# Spiel rendern



## TheFabilicious (9. Aug 2015)

Hey Leute,

ich programmiere zur Zeit ein kleines Spiel. Klein ist relativ - es soll deutlich komplexer und größer werden.

So langsam habe ich jedoch ein Problem mit dem Rendern. Eigentlich ist es kein Problem, es ist bei mir nur wahrscheinlich unfassbar blöd gelöst.

Bei mir hat jede Kreatur, jeder Fortschrittsbalken, etc. (eben alle Objekte, die sichtbar sind) ein BufferedImage. Jedes mal, wenn z.B. von einem Fortschrittsbalken die Methode "render" aufgerufen wird, zeichnet der Fortschrittsbalken das BufferedImage neu (nach aktuellen Werten eben).

In der Klasse Gameplay werden dann sozusagen alle dieser Bilder der Objekte zusammengetragen und auf das JFrame gebracht.

Ist das aus programmtechnischer Sicht nicht eine totale Katastrophe es so gelöst zu haben?

Vor allem sieht die Klasse Gameplay natürlich dadurch total wild und durcheinander aus. Kann nicht irgendwie jedes Objekt selbst dafür sorgen - natürlich so Ressourcensparend wie möglich - gezeichnet zu werden?
Naja, eigentlich ist die frage nicht ob, sondern wie? 

Ich hoffe mir kann da jemand weiterhelfen. ​


----------



## TheFabilicious (9. Aug 2015)

Ich erweiterte mal eben meine Fragestellung. 

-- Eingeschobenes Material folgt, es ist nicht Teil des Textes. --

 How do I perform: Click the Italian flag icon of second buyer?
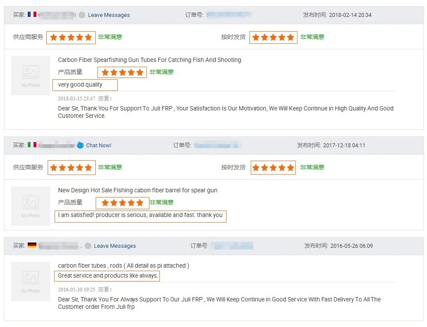point(32,145)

Geht es, dass ich in der Hauptklasse des Spiels ein statisches Objekt der Klasse Canvas erzeuge und, dass alle anderen Objekte dann darauf zeichnen? Diese Canvas wird natürlich an ein JFrame geklebt.

Also klar geht das, das weiß ich. Eigentlich. Nur dann gibt es doch sicherlich Probleme, wenn mehrere Threads gleichzeitig zeichnen wollen oder gerade die Hauptklasse die Leinwand löscht, während ein anderer Thread zeichnen möchte oder?

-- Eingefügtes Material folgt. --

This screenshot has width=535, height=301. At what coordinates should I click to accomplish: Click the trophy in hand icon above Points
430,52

Oder sollte ich mir diese Canvas-Idee ganz aus dem Kopf schlagen?


----------



## brunothg (9. Aug 2015)

Guter Ansatz hierfür ist DoubleBuffering. Du zeichnest alles auf ein offscreen Image (BufferedImage) und nur das dann einmal in einem Rutsch auf dein Canvas.

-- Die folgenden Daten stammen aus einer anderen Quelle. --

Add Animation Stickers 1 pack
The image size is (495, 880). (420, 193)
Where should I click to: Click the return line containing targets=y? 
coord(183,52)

Kannst auch einmal schauen, es gibt von Java aus auf manchen Systemen (bei Windoof z.B.) die Möglichkeit direkt Pageflipping zu nutzen. Also auf der Hardware die Speicherbereiche mit Zeigern zu ändern. Das ist sehr fix.

Mit Threads musst du natürlich aufpassen. Vor allem, was Vordergrund und Hintergrund angeht. Ansonsten übermalst du nachher deinen Vordergrund.

Am einfachsten und einigermaßen performant wird es, wenn jede Klasse, die zeichnet eine Methode zeichne dich bekommt(mit Graphics2D) und diese dann mit dem offscreen Image aufgerufen wird.

Wenn du aber etwas großes vom Zaun brechen willst schau dir OpenGL (z.B. LWJGL an). Das läuft dann auch mit statischen Zugriffen 

Wenn du dir eine Umsetzung des ganzen im kleinen Maßstab ansehen willst, ich habe das auch mal gemacht und arbeite gerade an der großen Version mit OpenGL. Aber Graphics2D läuft ganz solide. 
Unter https://github.com/brunothg nach Repository suchen und dort findet sich zum einen das GameEngine Projekt und zumindest JellySplush als Spiel, das die engine nutzt.


----------